Sentient Beings: Where they at, yo?

Discussing the Voyager spacecraft today, and all the ways that Carl Sagan and company were able to represent that humans have intelligent (more or less) understanding of the universe, I started to wonder.

What are the chances that Voyager will end up on another M-Class Planet (ST:TNG) that can support humanoid life? And what are the chances that sentient life is evolving on these planets that has the same pursuit of knowledge and understanding of the universe that we do? Dolphins and gorillas are plenty smart, but probably wouldn’t know that perfect triangles don’t occur in nature. Or maybe they do know that, and I’m an anthropocentric ass.

But you know what I mean – we think that our sense of the universe and the meaning of knowledge is in some way the ‘true’ truth, but who’s to say what all the different options are for perceiving reality? All human knowledge stems from our sensory abilities and the spectrum we’re working within. What if other planets see in a different part of the light spectrum, or hear with their feet, or something totally unimaginable?

[Entries in the collection]

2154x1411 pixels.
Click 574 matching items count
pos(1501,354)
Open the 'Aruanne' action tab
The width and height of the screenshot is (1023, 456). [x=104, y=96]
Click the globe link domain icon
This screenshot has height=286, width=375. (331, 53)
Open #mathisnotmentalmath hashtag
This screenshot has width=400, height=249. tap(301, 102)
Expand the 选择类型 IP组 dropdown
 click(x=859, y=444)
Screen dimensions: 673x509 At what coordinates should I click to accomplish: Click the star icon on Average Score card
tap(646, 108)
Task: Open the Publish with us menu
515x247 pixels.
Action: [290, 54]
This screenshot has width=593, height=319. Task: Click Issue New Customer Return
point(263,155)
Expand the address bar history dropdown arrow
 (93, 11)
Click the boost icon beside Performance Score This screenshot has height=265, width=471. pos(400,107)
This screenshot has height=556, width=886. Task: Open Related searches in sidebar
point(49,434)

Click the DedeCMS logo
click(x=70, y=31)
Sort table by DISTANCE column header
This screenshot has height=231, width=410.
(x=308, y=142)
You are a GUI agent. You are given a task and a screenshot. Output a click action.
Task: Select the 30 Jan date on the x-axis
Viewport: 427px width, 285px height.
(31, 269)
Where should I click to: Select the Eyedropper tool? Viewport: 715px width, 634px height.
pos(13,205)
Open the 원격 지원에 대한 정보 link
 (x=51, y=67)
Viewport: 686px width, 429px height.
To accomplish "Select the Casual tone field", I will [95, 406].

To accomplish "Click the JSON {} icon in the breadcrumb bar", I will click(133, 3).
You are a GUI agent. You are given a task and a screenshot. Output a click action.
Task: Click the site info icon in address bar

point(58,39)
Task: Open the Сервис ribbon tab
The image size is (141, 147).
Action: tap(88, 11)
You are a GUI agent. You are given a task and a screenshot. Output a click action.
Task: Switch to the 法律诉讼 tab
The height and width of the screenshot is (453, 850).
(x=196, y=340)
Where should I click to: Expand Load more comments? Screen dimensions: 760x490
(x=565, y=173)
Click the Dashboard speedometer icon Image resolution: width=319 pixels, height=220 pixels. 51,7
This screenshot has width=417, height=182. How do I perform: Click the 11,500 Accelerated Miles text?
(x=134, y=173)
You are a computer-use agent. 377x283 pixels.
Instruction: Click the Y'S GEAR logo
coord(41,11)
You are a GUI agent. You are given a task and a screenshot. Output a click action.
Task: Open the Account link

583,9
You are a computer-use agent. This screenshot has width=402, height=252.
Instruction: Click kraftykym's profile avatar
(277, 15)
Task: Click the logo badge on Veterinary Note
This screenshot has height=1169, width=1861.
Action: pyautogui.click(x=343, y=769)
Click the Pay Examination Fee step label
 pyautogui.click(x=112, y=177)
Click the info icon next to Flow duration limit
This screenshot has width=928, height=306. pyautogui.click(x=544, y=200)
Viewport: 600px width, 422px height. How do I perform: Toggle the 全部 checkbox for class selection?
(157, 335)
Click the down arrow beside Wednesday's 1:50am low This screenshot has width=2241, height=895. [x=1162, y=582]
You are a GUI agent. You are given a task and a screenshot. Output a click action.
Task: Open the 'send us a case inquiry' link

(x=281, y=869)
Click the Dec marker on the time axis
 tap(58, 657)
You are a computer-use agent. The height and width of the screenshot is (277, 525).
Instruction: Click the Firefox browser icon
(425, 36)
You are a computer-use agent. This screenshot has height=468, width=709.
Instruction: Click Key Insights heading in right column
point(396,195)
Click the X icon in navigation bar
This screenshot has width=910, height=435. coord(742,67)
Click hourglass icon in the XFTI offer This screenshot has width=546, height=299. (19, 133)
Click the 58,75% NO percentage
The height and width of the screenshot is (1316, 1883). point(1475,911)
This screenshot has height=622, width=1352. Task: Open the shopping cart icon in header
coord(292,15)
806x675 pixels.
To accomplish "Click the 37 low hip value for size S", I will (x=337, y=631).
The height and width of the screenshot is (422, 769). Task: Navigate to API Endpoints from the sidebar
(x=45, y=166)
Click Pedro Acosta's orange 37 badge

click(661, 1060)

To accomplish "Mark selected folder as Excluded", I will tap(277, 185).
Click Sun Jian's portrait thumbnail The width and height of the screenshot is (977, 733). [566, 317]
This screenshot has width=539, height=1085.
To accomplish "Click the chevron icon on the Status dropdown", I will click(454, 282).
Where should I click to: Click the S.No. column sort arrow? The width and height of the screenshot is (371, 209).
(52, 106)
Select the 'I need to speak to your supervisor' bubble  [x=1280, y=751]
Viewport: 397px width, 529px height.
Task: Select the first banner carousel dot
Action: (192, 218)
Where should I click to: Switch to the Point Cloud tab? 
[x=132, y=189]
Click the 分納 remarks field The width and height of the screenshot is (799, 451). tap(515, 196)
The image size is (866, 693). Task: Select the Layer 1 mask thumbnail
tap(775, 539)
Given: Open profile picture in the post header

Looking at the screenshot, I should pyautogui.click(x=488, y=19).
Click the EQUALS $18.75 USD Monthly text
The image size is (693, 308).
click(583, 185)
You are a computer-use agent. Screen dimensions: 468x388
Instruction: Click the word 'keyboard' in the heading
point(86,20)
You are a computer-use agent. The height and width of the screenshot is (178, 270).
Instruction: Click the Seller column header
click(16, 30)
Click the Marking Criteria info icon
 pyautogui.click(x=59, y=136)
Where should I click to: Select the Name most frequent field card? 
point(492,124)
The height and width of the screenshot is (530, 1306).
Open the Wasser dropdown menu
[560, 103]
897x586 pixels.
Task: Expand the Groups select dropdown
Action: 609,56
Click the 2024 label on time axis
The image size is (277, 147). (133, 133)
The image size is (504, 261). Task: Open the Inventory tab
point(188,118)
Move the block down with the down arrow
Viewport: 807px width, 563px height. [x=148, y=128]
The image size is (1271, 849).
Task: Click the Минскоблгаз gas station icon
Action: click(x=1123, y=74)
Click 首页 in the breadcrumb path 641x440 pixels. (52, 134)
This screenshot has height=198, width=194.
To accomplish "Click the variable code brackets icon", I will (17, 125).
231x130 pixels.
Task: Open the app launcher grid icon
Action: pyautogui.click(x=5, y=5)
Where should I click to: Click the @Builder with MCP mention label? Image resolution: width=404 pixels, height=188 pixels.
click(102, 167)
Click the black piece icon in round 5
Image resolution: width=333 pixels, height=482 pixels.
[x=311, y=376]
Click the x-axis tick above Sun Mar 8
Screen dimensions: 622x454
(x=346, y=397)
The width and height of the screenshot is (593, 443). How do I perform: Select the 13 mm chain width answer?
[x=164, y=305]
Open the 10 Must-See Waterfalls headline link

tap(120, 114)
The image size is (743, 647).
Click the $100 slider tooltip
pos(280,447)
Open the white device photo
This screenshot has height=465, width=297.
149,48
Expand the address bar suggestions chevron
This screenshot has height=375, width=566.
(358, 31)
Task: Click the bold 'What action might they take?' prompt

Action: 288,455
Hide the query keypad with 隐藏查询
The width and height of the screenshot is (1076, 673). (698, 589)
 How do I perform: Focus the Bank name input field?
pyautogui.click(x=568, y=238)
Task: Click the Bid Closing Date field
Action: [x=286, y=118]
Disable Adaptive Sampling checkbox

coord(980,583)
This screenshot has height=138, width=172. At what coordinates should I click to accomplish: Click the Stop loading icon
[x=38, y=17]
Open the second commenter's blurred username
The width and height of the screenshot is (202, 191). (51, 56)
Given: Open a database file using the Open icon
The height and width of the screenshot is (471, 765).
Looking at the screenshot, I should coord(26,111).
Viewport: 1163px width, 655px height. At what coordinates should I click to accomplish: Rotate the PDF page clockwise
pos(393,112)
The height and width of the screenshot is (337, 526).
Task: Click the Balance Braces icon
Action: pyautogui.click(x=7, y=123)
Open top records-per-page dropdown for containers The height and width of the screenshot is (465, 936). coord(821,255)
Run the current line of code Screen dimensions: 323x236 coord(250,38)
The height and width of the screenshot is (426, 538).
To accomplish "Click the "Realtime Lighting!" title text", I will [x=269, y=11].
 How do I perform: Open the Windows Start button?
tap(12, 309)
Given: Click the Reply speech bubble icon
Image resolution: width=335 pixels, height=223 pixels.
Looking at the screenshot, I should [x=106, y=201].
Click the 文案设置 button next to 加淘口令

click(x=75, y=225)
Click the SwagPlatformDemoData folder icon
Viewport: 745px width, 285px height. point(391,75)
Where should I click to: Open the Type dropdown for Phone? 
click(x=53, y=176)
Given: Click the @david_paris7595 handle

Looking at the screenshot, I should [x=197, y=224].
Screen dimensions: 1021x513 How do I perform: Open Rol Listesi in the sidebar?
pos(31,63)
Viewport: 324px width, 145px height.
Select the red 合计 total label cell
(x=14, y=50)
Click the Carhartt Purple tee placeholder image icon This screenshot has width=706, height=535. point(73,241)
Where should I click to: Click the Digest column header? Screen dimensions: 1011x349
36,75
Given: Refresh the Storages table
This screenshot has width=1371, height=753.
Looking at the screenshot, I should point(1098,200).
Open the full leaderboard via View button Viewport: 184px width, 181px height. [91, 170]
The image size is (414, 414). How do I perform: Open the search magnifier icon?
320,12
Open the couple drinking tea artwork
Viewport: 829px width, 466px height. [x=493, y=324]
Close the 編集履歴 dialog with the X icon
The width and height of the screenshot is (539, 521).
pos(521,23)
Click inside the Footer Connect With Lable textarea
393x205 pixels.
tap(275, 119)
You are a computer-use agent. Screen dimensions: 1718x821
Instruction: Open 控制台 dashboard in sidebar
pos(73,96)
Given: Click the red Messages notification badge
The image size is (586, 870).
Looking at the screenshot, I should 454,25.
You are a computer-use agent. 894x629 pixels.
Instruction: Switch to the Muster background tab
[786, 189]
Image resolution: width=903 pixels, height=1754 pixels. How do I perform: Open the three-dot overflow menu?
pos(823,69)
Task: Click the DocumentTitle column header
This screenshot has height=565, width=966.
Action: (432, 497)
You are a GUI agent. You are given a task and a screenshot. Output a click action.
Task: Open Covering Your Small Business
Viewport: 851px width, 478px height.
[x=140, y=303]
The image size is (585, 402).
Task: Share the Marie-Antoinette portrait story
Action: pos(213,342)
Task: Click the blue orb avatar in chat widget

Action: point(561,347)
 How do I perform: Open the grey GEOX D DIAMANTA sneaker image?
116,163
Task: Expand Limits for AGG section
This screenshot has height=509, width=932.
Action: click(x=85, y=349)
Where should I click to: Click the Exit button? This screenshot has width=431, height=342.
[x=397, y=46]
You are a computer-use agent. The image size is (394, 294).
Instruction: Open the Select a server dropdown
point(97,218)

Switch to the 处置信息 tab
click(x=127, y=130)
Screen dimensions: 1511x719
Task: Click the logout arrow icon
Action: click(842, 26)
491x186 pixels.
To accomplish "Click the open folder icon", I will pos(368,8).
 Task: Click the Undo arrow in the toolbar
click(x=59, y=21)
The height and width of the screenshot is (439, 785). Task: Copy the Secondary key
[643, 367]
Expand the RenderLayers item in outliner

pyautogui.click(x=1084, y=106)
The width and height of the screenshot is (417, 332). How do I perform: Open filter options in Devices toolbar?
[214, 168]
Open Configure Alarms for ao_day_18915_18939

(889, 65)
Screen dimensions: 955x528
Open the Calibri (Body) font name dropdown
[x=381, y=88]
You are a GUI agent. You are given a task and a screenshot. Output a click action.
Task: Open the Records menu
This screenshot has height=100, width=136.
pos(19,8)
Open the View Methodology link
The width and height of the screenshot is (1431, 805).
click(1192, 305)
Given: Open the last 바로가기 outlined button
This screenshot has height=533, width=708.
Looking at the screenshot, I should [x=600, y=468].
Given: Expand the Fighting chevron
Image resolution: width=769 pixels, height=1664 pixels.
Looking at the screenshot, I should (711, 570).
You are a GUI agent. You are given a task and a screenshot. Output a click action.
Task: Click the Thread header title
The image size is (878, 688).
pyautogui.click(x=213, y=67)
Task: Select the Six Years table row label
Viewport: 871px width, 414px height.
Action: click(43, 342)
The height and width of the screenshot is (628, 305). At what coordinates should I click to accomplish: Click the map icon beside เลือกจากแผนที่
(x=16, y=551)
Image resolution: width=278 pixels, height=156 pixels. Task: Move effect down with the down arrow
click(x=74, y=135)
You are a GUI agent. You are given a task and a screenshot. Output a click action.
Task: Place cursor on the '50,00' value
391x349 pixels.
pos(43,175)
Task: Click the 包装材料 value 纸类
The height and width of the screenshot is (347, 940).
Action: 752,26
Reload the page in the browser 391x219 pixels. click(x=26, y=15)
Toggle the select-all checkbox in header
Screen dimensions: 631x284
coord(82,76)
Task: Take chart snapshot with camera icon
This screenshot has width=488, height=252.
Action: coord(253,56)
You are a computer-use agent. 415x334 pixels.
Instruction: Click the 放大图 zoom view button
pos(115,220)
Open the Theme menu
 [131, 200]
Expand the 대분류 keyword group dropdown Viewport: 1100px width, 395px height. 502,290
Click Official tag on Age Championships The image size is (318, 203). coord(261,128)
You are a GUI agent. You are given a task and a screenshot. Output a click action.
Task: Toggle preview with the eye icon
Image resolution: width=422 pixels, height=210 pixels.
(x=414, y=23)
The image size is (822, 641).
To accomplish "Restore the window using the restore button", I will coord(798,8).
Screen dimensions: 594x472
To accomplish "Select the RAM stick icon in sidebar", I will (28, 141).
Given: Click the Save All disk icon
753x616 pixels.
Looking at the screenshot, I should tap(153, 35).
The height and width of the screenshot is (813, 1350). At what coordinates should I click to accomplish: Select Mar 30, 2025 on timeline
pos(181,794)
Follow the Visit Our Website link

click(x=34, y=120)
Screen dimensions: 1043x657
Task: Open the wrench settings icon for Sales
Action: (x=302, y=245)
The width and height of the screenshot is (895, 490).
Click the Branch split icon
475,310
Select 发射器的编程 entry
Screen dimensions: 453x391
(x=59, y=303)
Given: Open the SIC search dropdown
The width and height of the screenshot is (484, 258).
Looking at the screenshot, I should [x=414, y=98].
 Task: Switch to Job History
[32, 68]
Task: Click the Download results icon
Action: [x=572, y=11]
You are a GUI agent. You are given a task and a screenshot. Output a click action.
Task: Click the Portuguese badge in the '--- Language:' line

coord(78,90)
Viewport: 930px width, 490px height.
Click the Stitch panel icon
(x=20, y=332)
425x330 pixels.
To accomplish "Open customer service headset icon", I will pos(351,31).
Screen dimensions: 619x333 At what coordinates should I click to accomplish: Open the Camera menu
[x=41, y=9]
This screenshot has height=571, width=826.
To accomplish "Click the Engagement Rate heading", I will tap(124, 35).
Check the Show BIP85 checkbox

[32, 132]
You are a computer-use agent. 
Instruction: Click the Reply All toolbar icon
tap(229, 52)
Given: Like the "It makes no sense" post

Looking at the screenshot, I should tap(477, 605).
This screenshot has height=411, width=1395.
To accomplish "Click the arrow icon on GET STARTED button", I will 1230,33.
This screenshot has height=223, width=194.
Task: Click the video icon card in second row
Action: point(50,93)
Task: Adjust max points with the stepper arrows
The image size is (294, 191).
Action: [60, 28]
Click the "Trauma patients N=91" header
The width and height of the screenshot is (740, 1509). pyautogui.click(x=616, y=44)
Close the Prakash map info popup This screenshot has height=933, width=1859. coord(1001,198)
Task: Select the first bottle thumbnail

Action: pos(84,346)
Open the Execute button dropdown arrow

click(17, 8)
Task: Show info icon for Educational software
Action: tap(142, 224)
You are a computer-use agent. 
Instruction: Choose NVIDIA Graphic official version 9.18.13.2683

QUESTIONS TO ANSWER:
(1) In the post about Voyager and alien minds, what does the writer say dolphins and gorillas probably wouldn't know?
(2) Pick up the post about Voyager and alien minds after its last sentence and keep writing.
The listing comes from a different source than the post about Voyager and alien minds.

ANSWERS PER TASK:
(1) That perfect triangles don't occur in nature.

(2)
Then I started thinking about time and evolution. Humans would only have been able to understand the value of the knowledge on Voyager for a few thousand years at most, and then only a small segment of the population. What are the chances that another planet has sentient life existing at the moment Voyager arrives? If something has managed to develop complex cognitive abilities, I assume it will have managed to outcompete natural predators to the point of absolute world domination. And then what stops these hypothetical beings from making the same mistake humans are currently mired in – eating themselves out of house and home, overpopulating their planet and eventually falling like Rome, Easter Island, or America (post-dated comment: to be read after 2100 at latest)?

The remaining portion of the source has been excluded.